Charlie

bougies

Je suis Charlie. Et je suis Cabu et Charb et Honoré et Georges et Tignous et Bernard et Michel et Elsa et Mustapha et Frédéric et Ahmed et Franck.

J’ai du mal à écrire parce que beaucoup de choses se mélangent même si la tristesse et l’espoir dominent. La tristesse pour ceux qui sont tombés, pour le rire brisé net. Ce rire espiègle, grossier, noir, iconoclaste, ce rire d’enfant qui se fout des ratures, qui n’est pas toujours très fin mais qui est sain parce qu’il ébranle le sérieux des façades et des dogmes. Je me rappelle notre fou rire, avec mon amoureux, qui a duré une après midi et qui le secouait encore hier, en se remémorant cette Une de Charlie Hebdo. C’était pendant les derniers J.O. Le dessin intitulé « Non au port du voile aux JO » montrait une sorte de superman ridicule passant une ligne d’arrivée devant des coureuses en plein effort, et on se répétait en boucle la réplique de l’une d’elles « Farida, on voit tes couilles ! »

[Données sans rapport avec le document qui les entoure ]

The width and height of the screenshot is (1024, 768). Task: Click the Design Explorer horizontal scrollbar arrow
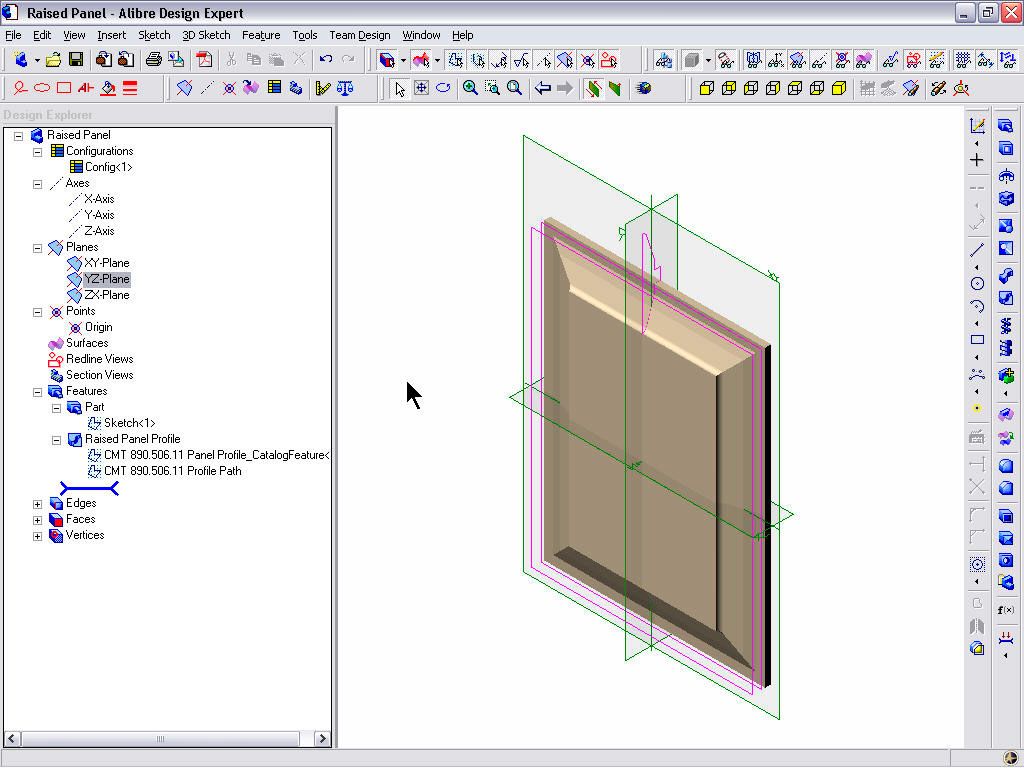[322, 739]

L’atteinte au rire explique sûrement une part de l’incroyable élan qui empoigne tant d’hommes et de femmes depuis hier en brisant pas mal de clivages. Quelque chose d’inexplicable si on s’enlise dans les comparaisons. Oui, les hommes saignent tous pareils, les attentats il y en a chaque jour dans le monde et ils tuent des hommes, des femmes, des enfants, toutes religions confondues. Oui, nous sommes beaucoup à les pleurer en silence, jour après jour, à rager de notre impuissance. Hier pourtant l’émotion s’est incarnée et à secoué les impuissances. Ce ne sont pas seulement des gens qui sont tombés, c’est cette atteinte à une liberté qui nous est chère, presque viscérale. Alors entonner « Je suis Charlie », allumer des bougies, dessiner des crayons, rire et pleurer et se tenir en silence avec des milliers d’autres c’est aussi résister. Résister à la peur, à la haine comme un hommage pour eux qui n’avaient pas de haine, juste des indignations et leur crayon.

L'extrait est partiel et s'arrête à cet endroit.